Assignment: Find the line containing "Second-hand (1412, 1776)", then print it and each following line through the end of the records, exactly and with nothing added; leave out any pictures.

== Segment start ==

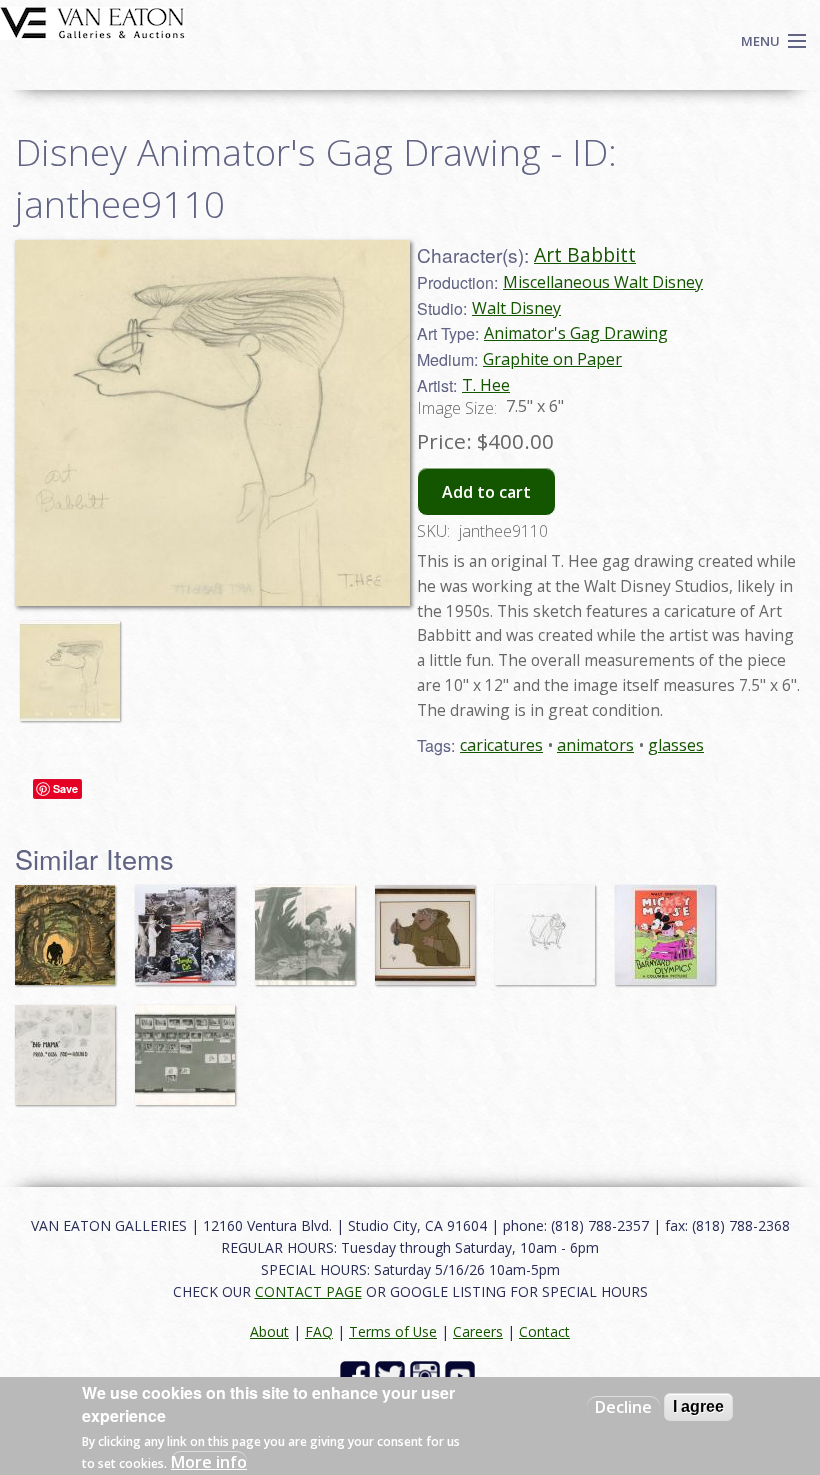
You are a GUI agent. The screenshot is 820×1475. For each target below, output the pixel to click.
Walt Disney (516, 308)
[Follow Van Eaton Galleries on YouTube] (462, 1373)
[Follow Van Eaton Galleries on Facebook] (357, 1373)
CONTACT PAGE (308, 1291)
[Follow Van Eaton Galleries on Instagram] (427, 1373)
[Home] (92, 21)
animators (595, 745)
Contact (544, 1331)
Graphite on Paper (552, 359)
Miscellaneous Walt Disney (603, 282)
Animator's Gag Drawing (576, 333)
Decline (623, 1407)
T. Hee (486, 385)
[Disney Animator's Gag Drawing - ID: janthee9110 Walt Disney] (212, 421)
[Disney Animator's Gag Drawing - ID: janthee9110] (75, 662)
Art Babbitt (585, 254)
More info (209, 1462)
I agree (698, 1406)
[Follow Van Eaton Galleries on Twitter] (392, 1373)
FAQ (319, 1331)
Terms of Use (393, 1331)
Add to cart (486, 492)
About (269, 1331)
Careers (478, 1331)
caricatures (501, 745)
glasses (676, 745)
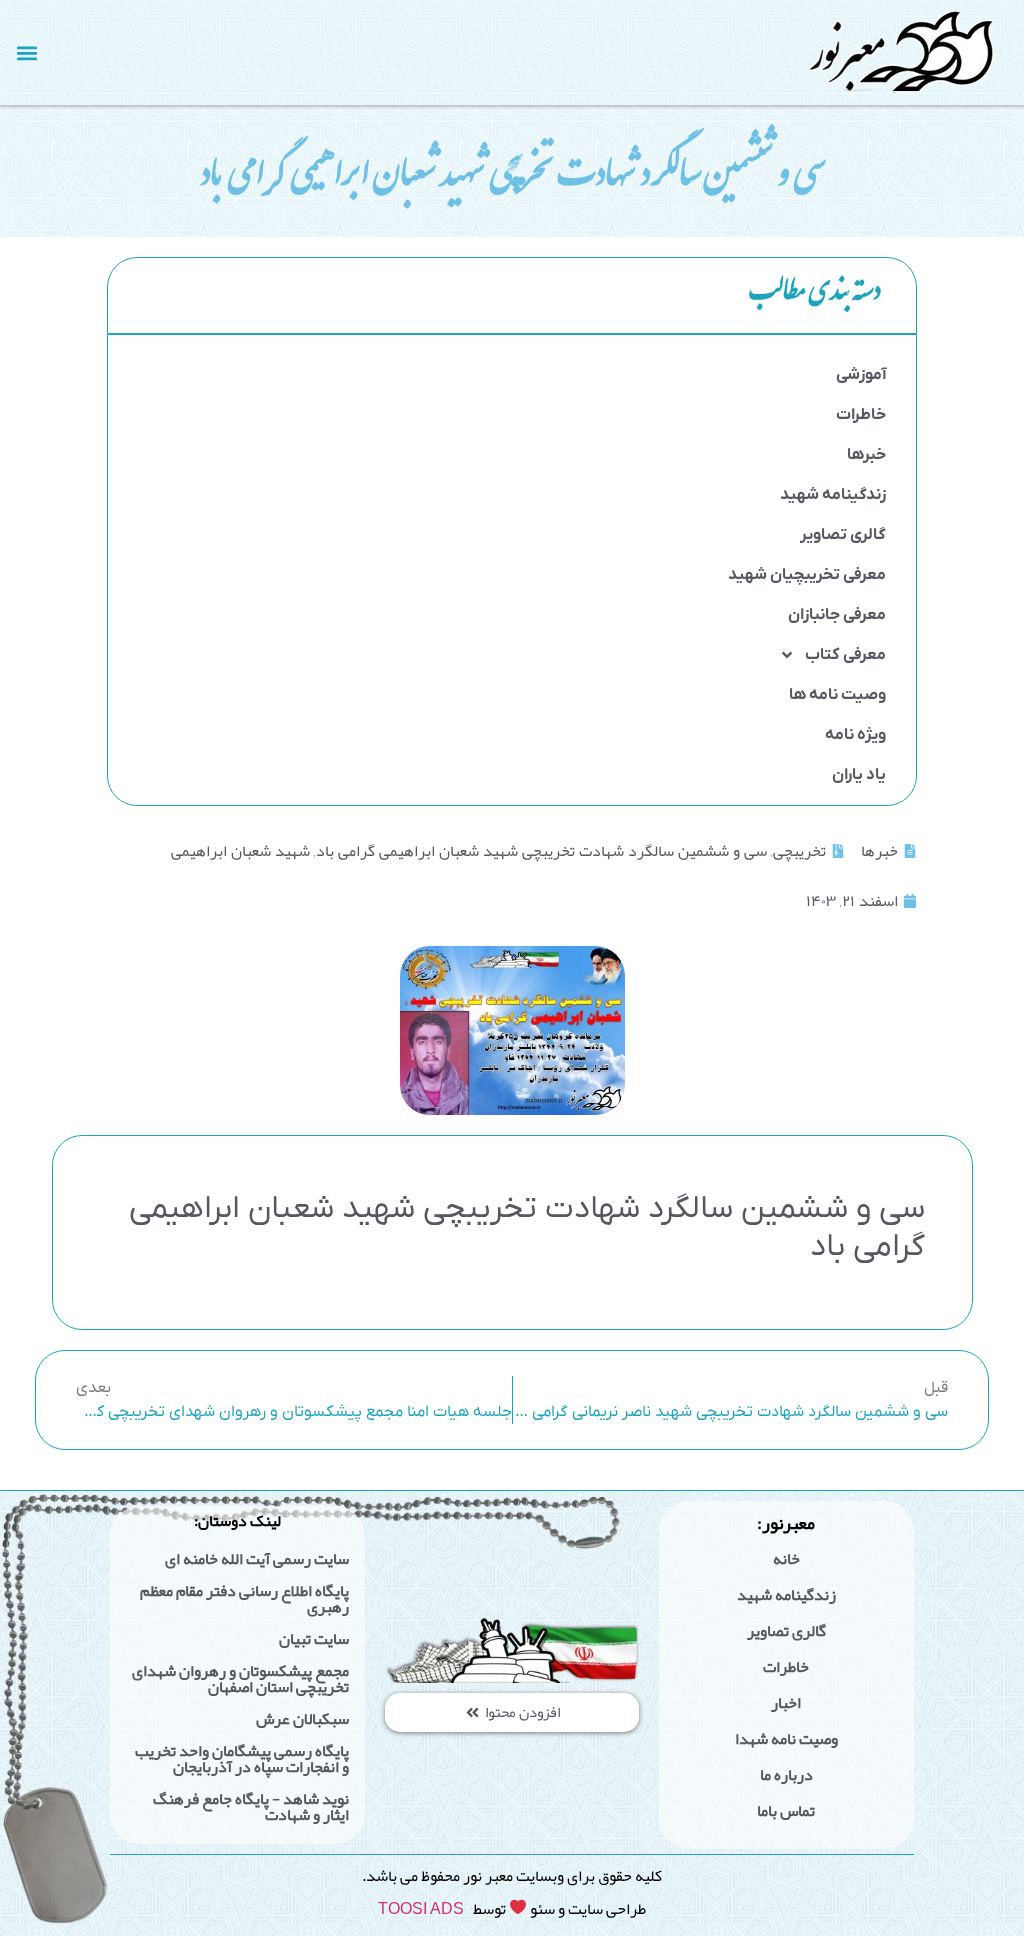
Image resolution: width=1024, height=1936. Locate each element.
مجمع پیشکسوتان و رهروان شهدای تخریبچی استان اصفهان (240, 1679)
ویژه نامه (855, 735)
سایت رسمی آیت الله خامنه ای (257, 1559)
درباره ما (786, 1775)
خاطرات (861, 415)
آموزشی (861, 375)
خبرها (866, 455)
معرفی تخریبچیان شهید (807, 575)
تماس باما (786, 1811)
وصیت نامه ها (837, 695)
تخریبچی (799, 851)
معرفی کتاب (845, 655)
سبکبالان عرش (302, 1719)
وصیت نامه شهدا (786, 1739)
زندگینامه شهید (833, 495)
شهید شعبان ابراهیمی (240, 851)
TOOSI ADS (421, 1909)
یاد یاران (859, 775)
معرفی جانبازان (837, 615)
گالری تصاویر (843, 535)
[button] (26, 52)
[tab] (512, 295)
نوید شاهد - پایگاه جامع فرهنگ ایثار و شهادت (251, 1807)
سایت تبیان (314, 1639)
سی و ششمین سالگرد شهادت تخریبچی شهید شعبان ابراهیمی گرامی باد (541, 851)
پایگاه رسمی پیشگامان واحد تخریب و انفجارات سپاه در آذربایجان (242, 1759)
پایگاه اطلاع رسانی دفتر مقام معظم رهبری (244, 1599)
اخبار (786, 1703)
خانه (786, 1559)
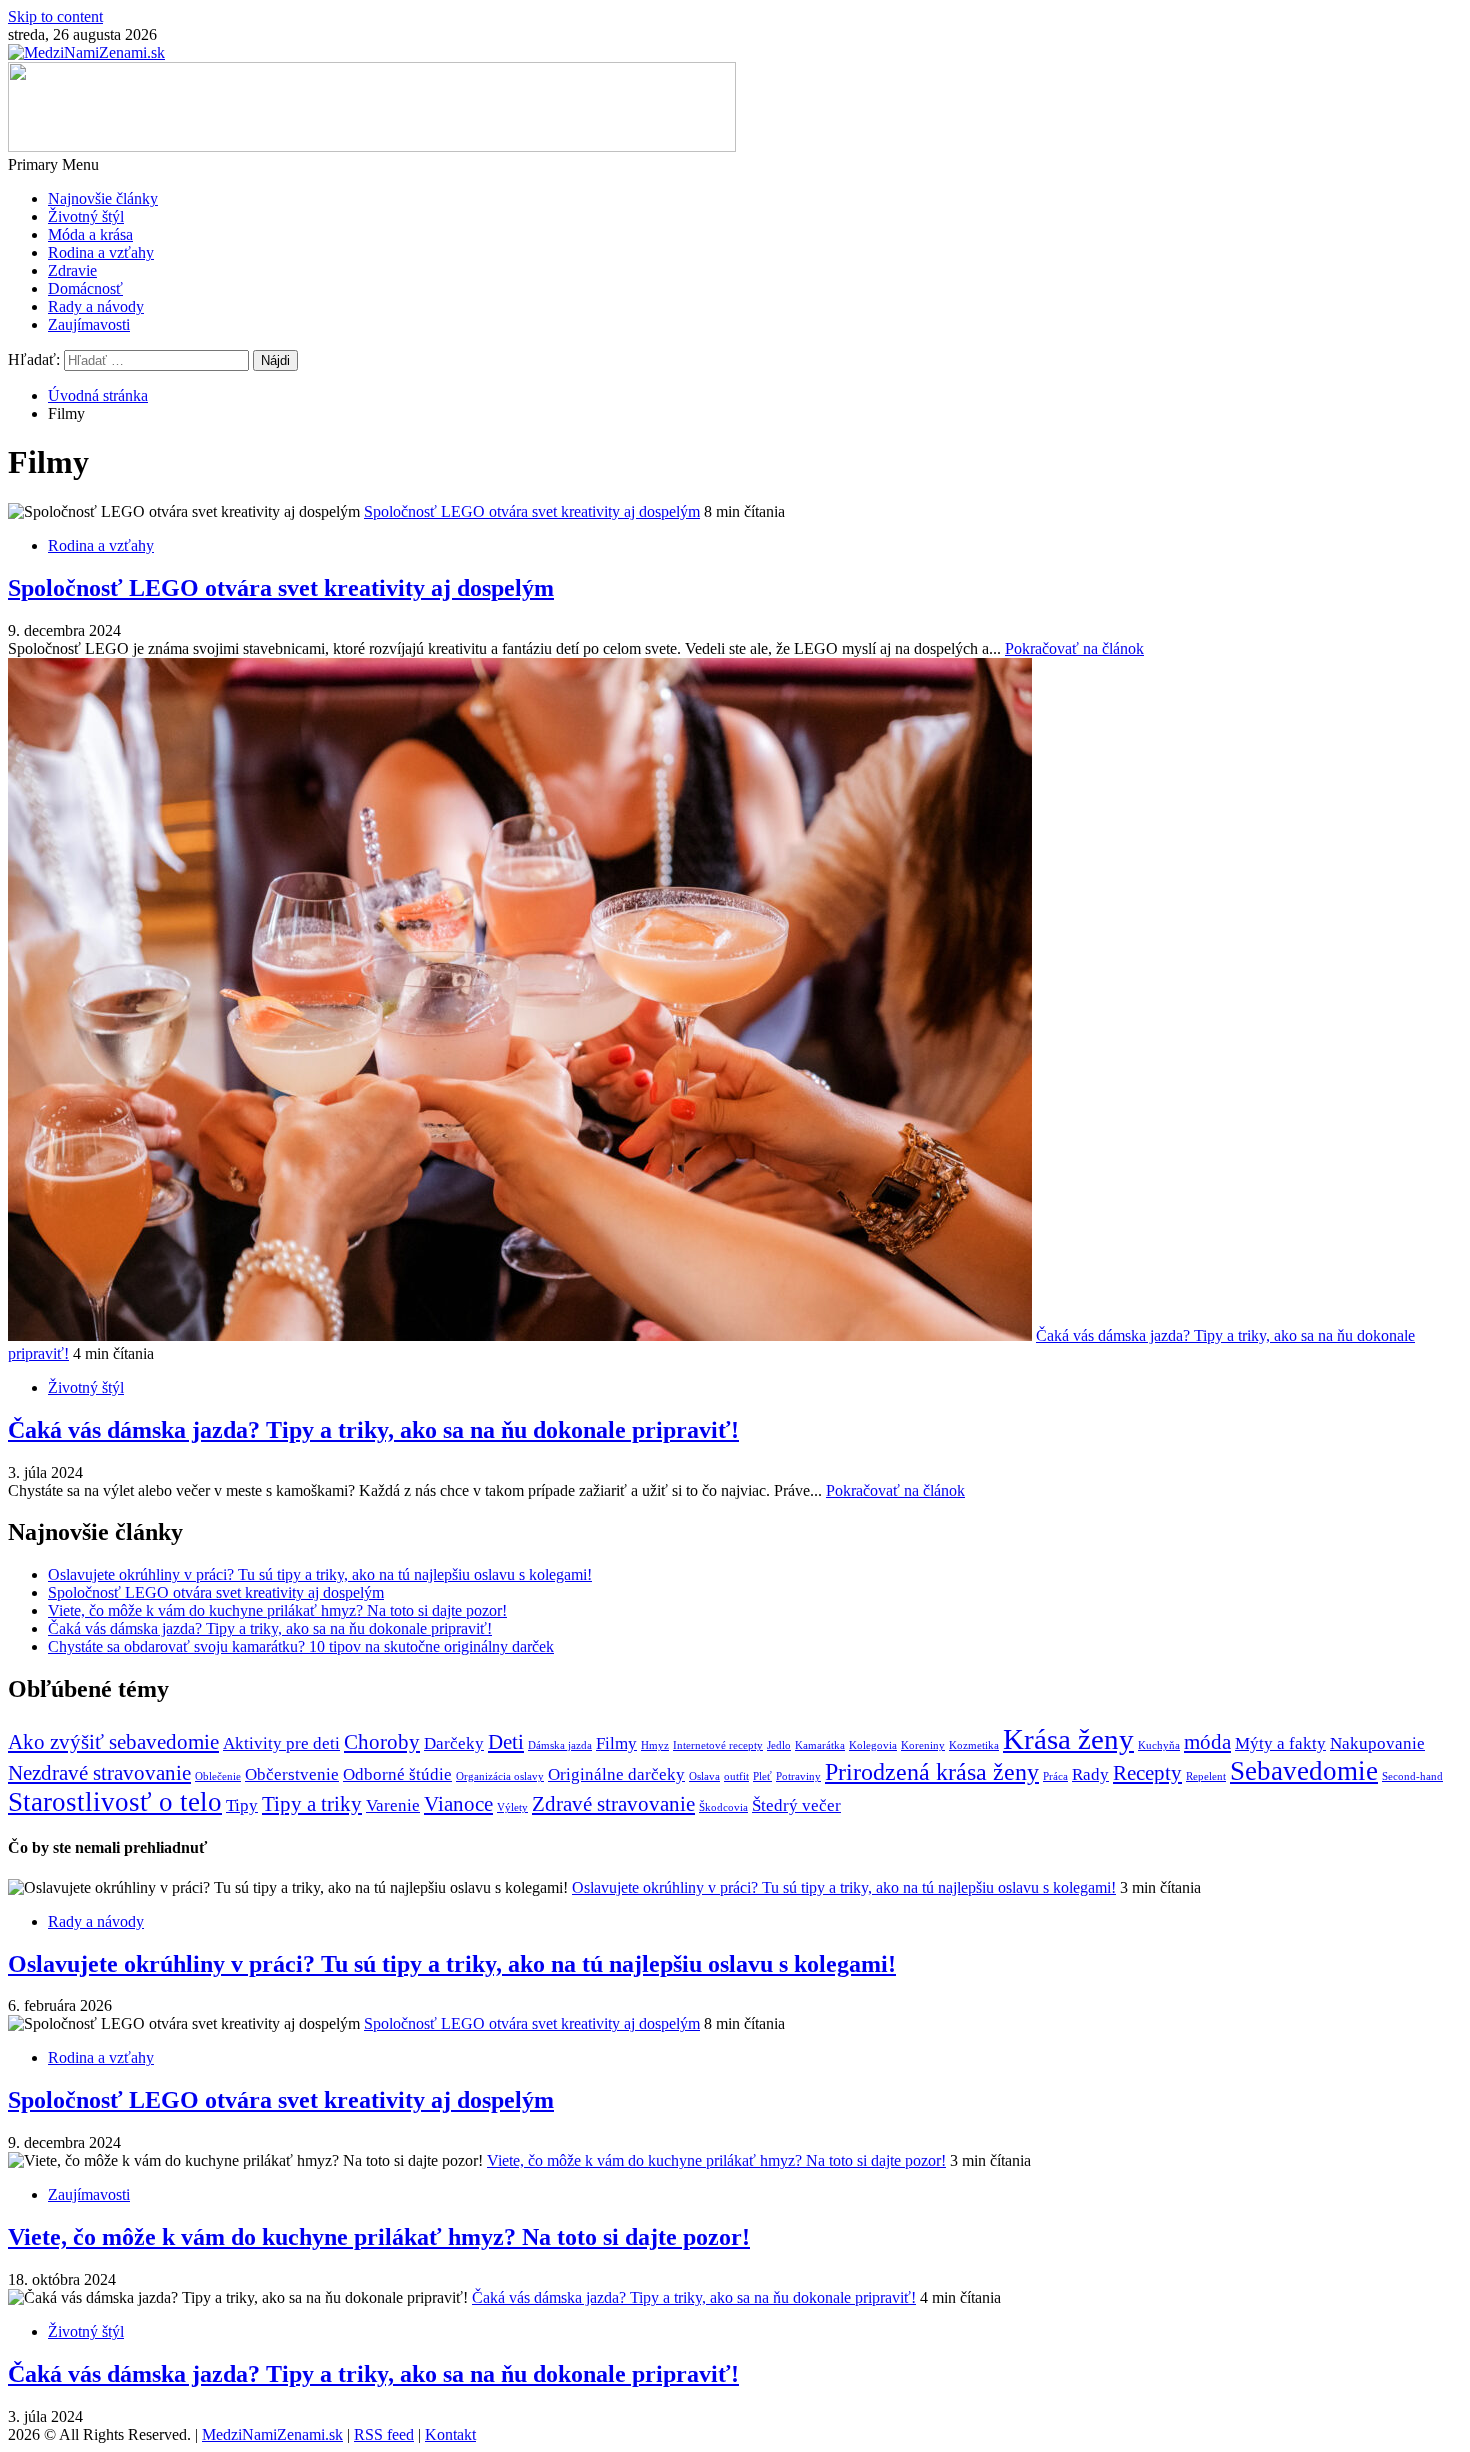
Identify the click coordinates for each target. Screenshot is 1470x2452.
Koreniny (923, 1745)
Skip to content (55, 16)
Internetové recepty (718, 1745)
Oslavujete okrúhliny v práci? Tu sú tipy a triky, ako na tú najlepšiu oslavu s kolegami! (320, 1574)
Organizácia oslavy (500, 1776)
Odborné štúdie (397, 1774)
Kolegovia (873, 1745)
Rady (1090, 1774)
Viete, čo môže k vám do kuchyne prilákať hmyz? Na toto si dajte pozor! (277, 1610)
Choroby (382, 1742)
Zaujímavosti (89, 324)
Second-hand (1412, 1776)
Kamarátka (820, 1745)
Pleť (762, 1776)
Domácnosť (85, 288)
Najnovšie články (103, 198)
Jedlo (779, 1745)
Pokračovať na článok (1074, 648)
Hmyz (655, 1745)
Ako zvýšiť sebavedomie (113, 1742)
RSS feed (384, 2434)
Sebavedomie (1304, 1771)
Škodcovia (723, 1807)
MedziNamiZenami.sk (272, 2434)
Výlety (512, 1807)
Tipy (242, 1805)
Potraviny (798, 1776)
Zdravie (72, 270)
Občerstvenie (292, 1774)
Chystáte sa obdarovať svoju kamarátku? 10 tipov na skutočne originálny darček (301, 1646)
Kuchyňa (1159, 1745)
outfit (736, 1776)
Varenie (393, 1805)
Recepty (1147, 1773)
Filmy (616, 1743)
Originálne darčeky (616, 1774)
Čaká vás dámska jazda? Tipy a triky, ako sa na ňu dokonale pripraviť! (373, 1430)
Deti (506, 1742)
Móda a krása (90, 234)
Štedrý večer (796, 1805)
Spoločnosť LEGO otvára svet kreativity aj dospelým (532, 511)
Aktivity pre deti (281, 1743)
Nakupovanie (1377, 1743)
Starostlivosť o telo (115, 1802)
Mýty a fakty (1280, 1743)
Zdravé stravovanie (613, 1804)
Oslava (704, 1776)
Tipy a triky (312, 1804)
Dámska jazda (560, 1745)
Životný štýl (86, 216)
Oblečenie (218, 1776)
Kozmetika (974, 1745)
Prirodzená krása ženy (932, 1771)
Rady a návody (96, 306)
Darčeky (454, 1743)
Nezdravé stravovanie (99, 1773)
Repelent (1206, 1776)
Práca (1055, 1776)
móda (1207, 1742)
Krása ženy (1068, 1739)
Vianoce (458, 1804)
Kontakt (450, 2434)
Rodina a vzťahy (101, 252)
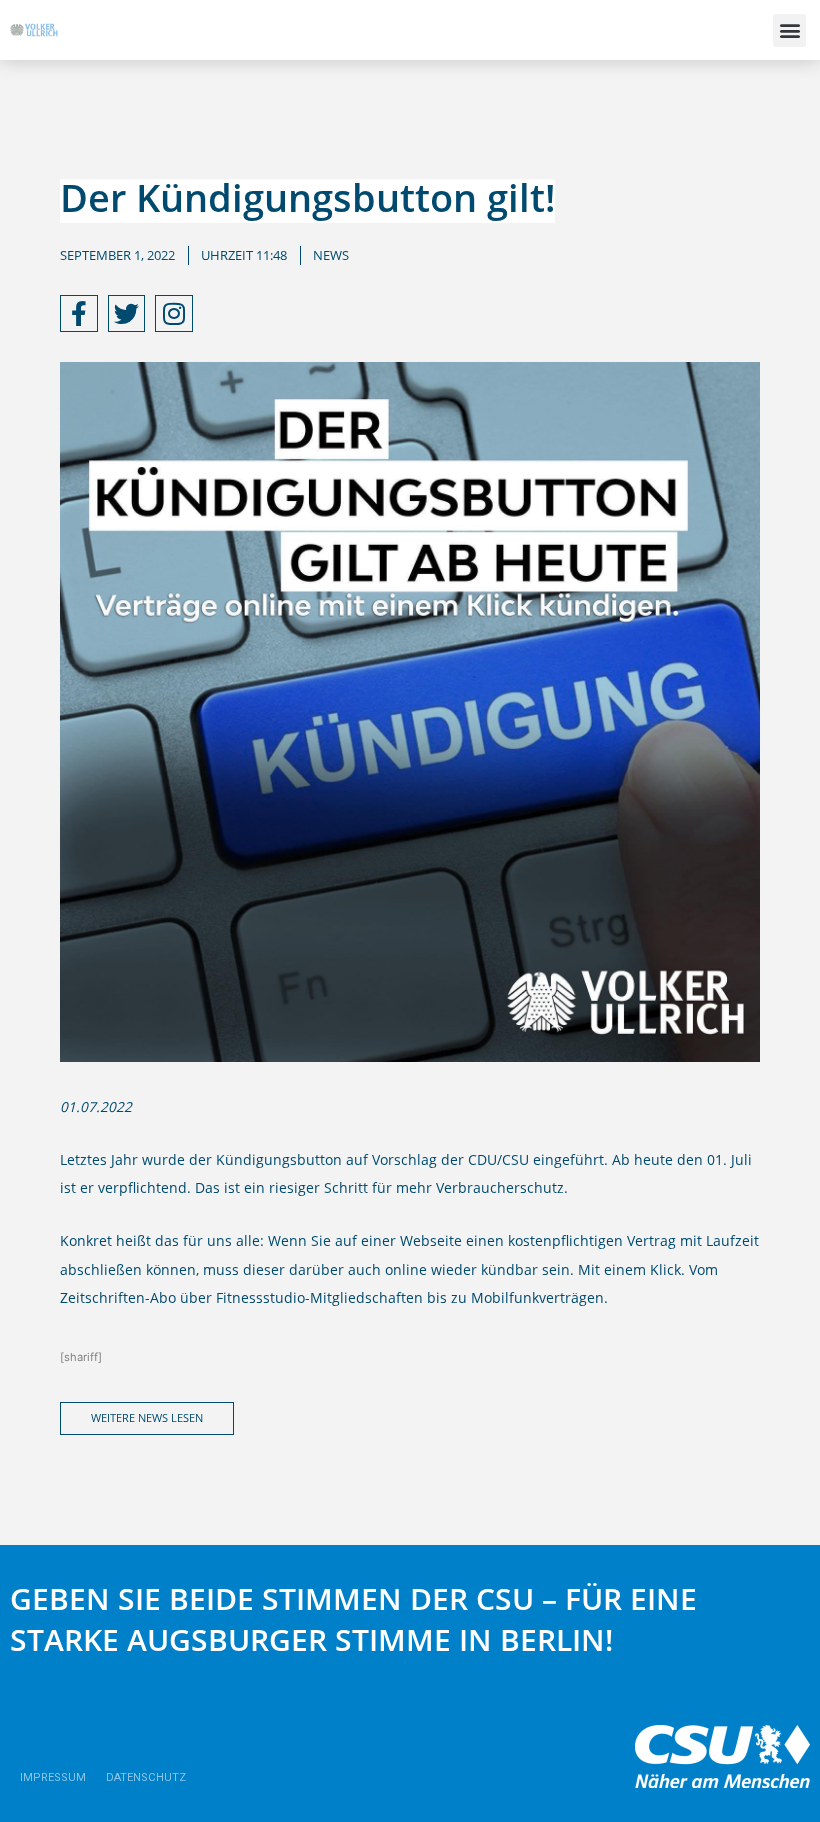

== Segment end ==

Solution below:
Second-hand (1412, 1776)
Kamarátka (820, 1745)
Pleť (762, 1776)
Domácnosť (85, 288)
Najnovšie články (103, 198)
Jedlo (779, 1745)
Pokračovať na článok (1074, 648)
Hmyz (655, 1745)
Ako zvýšiť sebavedomie (113, 1742)
RSS feed (384, 2434)
Sebavedomie (1304, 1771)
Škodcovia (723, 1807)
MedziNamiZenami.sk (272, 2434)
Výlety (512, 1807)
Tipy (242, 1805)
Potraviny (798, 1776)
Zdravie (72, 270)
Občerstvenie (292, 1774)
Chystáte sa obdarovať svoju kamarátku? 10 tipov na skutočne originálny darček (301, 1646)
Kuchyňa (1159, 1745)
outfit (736, 1776)
Varenie (393, 1805)
Recepty (1147, 1773)
Filmy (616, 1743)
Originálne darčeky (616, 1774)
Čaká vás dámska jazda? Tipy a triky, ako sa na ňu dokonale pripraviť! (373, 1430)
Deti (506, 1742)
Móda a krása (90, 234)
Štedrý večer (796, 1805)
Spoločnosť LEGO otvára svet kreativity aj dospelým (532, 511)
Aktivity pre deti (281, 1743)
Nakupovanie (1377, 1743)
Starostlivosť o telo (115, 1802)
Mýty a fakty (1280, 1743)
Zdravé stravovanie (613, 1804)
Oslava (704, 1776)
Tipy a triky (312, 1804)
Dámska jazda (560, 1745)
Životný štýl (86, 216)
Oblečenie (218, 1776)
Kozmetika (974, 1745)
Prirodzená krása ženy (932, 1771)
Rady a návody (96, 306)
Darčeky (454, 1743)
Nezdravé stravovanie (99, 1773)
Repelent (1206, 1776)
Práca (1055, 1776)
móda (1207, 1742)
Krása ženy (1068, 1739)
Vianoce (458, 1804)
Kontakt (450, 2434)
Rodina a vzťahy (101, 252)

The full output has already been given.